The idea that all clothes are simply pieces of fabric that cover the body is laughable. Certain styles/fits of clothing are designed to be "sexy".

Kanaloa · 15/08/2021 17:41

Does it happen to you often? Must say I’ve never experienced it or seen it happen to anyone else to be honest.

CuntAmongstThePigeons · 15/08/2021 17:44

I more often than not dress in revealing clothes. Personally this is because my experience has been men will harass you, target you, assault you regardless of what you're wearing. I think its pretty misogynistic to suggest otherwise.

Some of the worst experiences I've had with men have been when I've been in tracksuits or anoraks. As far as I'm concerned if I'm going to get harassed anyway then I'll damn well wear what I want.

I actually think its a real fuck you to dress exactly how I please and constantly tell men to fuck off when I do get attention.
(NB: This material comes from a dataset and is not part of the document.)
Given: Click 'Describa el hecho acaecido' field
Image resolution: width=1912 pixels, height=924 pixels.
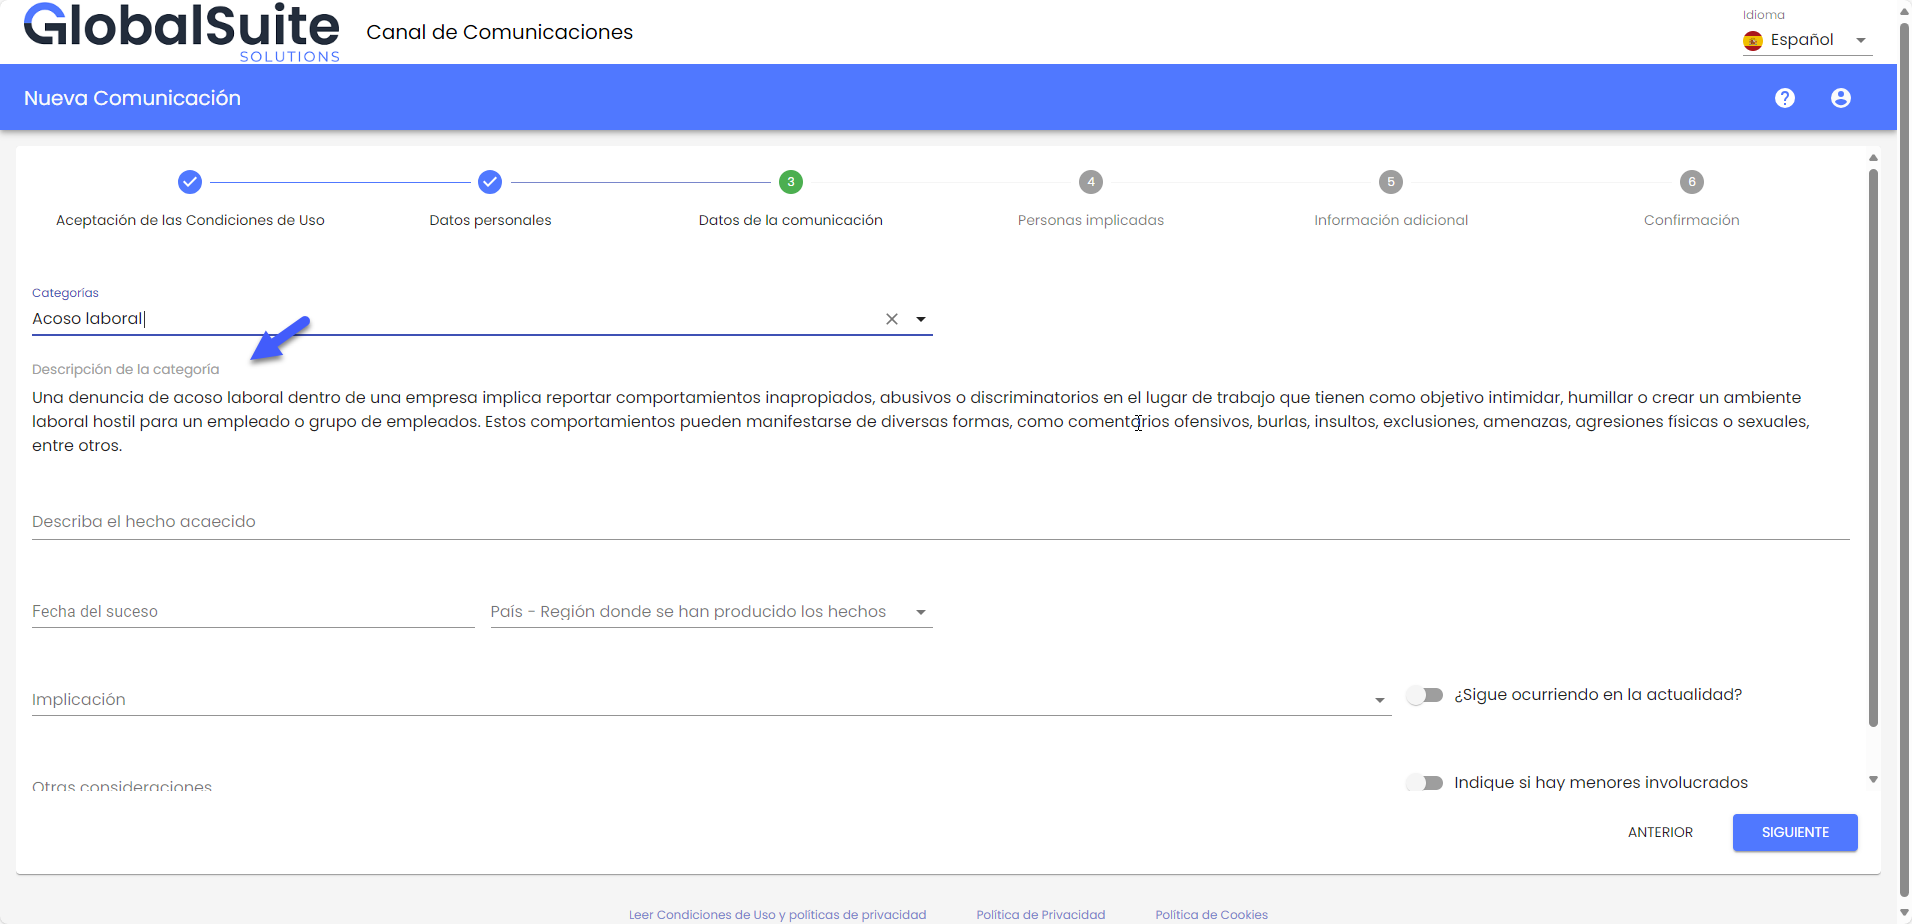Looking at the screenshot, I should click(x=940, y=522).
I really resent the implication that dressing in revealing clothes is for anyone other than yourself.

midgemagneto · 15/08/2021 17:49

Well if you wore the same clothes in lockdown as when out and about I'd believe you

I just know so many women didn't

CuntAmongstThePigeons · 15/08/2021 17:55

I'm not sure you understood my point. I was saying that my experience has been that WHATEVER I wear out in public invites harassment. Therefore I'll wear what I personally find attractive.

At home, I'm unlikely to be harassed by anyone other than the dog so bit of a moot point. Though actually you should see the stuff I flounce around in at home 🤣🤣 Mainly fancy underwear/nightwear with full length kimonos with fluffy trim.

robotcollision · 15/08/2021 17:58

@Kanaloa

Does it happen to you often? Must say I’ve never experienced it or seen it happen to anyone else to be honest.

No, it doesn't happen often because I usually wear 'invisible' clothes. And I don't invite it or encourage it. I just notice it.

I have a client who is stunning - she could be a model - and she always wears very loose unrevealing 'make me invisible' clothes to avoid male attention. She always looks elegant and very stylish. Her clothes are gorgeous. But she just doesn't wear the kind of clothes men notice. I think that's a powerful decision.
lazylinguist · 15/08/2021 18:00

Well I'm not buying the clothes to get sexual attention, just because I like the clothes and feel attractive in them.

Do you really see no correlation between those two things? After all, what does 'attractive' actually mean?